I hate being a tourist and all of this is just me trying to figure out how to be responsible tourist. I love traveling places. I love seeing things that are so different from anything I have ever seen before. I love being in beautiful places. I think the more people interact the more they care about and understand each other. And tourism is undeniably an economic opportunity and CAN be an economic opportunity for people who don't have many other opportunities. (That was another thing I thought was cool in Namibia. I THINK that some of the attractions we went to - the rock carving and cave paintings - were community projects - goverenment run but benefiting the people who lived there.) BUT I also know that tourism can be destructive. It can bring unwelcome things into different parts of the world, it can take advantage of desperate people, and it can cause environmental harm.

Where is my money really going? What am I contributing to? These are overwhelming questions for me. But significant.

Anyway. Namibia is really great. I want to go back. I want to go back in my own vehicle so I can get to hard to reach places. Like the very very north. Like the sand dunes that run into the ocean. Like Soussevlei which is probably one of the most spectacular sites in the world and I didn't go because of money. That seems stupid now. Another time. I will go back.

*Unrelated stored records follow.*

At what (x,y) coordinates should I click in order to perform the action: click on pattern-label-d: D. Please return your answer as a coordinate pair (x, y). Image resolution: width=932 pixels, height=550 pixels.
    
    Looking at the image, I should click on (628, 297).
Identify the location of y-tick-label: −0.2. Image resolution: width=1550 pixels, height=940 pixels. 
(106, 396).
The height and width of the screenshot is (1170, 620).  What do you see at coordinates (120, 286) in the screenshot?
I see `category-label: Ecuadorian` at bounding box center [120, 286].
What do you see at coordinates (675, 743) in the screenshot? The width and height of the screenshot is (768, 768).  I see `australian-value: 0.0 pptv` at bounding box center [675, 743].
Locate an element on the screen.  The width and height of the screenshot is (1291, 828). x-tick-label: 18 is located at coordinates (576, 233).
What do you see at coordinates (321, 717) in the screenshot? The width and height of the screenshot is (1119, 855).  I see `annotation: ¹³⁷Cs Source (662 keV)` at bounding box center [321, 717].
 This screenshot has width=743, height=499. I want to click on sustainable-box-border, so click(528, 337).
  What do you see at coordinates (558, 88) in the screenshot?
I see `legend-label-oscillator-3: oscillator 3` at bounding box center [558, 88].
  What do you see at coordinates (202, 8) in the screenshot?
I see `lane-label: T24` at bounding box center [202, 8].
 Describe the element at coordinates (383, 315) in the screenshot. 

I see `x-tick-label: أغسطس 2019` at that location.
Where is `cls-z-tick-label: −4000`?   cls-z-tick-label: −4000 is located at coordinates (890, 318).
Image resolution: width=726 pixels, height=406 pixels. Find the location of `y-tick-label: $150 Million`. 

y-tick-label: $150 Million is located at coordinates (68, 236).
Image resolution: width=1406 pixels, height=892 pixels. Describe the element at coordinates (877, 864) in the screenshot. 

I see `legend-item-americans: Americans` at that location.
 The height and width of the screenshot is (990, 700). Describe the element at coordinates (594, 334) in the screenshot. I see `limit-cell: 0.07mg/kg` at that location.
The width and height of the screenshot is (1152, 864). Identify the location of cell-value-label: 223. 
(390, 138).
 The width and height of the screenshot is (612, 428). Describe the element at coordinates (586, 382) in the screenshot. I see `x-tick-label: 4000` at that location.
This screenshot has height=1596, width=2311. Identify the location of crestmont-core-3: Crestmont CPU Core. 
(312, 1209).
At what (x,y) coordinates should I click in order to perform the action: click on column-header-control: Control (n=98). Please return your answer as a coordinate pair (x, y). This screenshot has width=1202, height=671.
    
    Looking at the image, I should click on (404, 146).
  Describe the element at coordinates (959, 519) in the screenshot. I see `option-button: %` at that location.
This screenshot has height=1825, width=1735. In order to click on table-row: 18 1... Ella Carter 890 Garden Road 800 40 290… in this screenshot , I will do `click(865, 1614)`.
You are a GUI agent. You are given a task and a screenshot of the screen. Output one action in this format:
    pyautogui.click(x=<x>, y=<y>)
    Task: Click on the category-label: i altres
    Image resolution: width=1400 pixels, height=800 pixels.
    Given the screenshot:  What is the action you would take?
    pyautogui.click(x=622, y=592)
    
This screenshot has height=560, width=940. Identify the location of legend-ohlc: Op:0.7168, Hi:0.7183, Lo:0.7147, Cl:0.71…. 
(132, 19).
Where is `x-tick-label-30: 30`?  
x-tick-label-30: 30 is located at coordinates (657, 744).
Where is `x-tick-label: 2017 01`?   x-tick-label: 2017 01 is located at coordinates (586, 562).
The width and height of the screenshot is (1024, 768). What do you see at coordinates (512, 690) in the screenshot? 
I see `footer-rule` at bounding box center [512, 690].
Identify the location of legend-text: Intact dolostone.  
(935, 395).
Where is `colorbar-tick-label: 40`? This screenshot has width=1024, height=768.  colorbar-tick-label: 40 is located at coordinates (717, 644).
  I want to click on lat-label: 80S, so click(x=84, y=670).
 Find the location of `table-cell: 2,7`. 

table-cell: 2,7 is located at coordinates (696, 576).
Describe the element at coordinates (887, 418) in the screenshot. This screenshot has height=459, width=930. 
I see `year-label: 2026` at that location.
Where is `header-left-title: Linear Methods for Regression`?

The more I travel the more I want to see - and the more places to which I want to some day return to.

Thursday, May 07, 2009

ooh la la

I've just returned from my northern Namibian tour. It was a small group, with the guide and camp assistant we made a cozy group of five. There was an adorable British guy who would say adorable British accented things like "I've got sompthin in me eye."
There was an adorable french girl who would say adorable french accented things like "When is zi love season for zi an-i-mals?" and I swear exclaimed "ooh la la" at least once. Then there was adorable me who said adorable American accented things like "Golly that sure is purrtty." It was totally relaxed and fun. Our guide was a very likable young Namibian. our camp sites were great. It was a really great way to leave Africa I think - eating around a campfire, taking outdoor showers which you know I love- all very similar to the village only posher - with running water, flush toilets, and even electricity sometimes, plus someone else did most of the cooking and washing up. We saw all the exciting African animals. We saw 7 black rhinos at the watering hole one night. We visited a Himba village where I got kind of filthy playing with the kids. We went hiking to see ancient rock carvings and cave paintings - through a shaded valley of white stoned streams and ethereal fluff of bush grass. The most famous painting is called the 'white lady' because the figure is painted in white - the first anthropologist to study it hypothesized that it was an early white visitor from the Mediterranean. This has long since been disproved - and it is now widely accepted as a male shaman figure with "an obvious male groin adornment" ...still it keeps the name white lady. oh white people.
More on the Himba tomorrow.

Wednesday, May 06, 2009

The person who was suppose to replace me just left Zambia early... I am not pleased. I am less than pleased. I am crying in fact. There is more to say about Namibia but I am crying.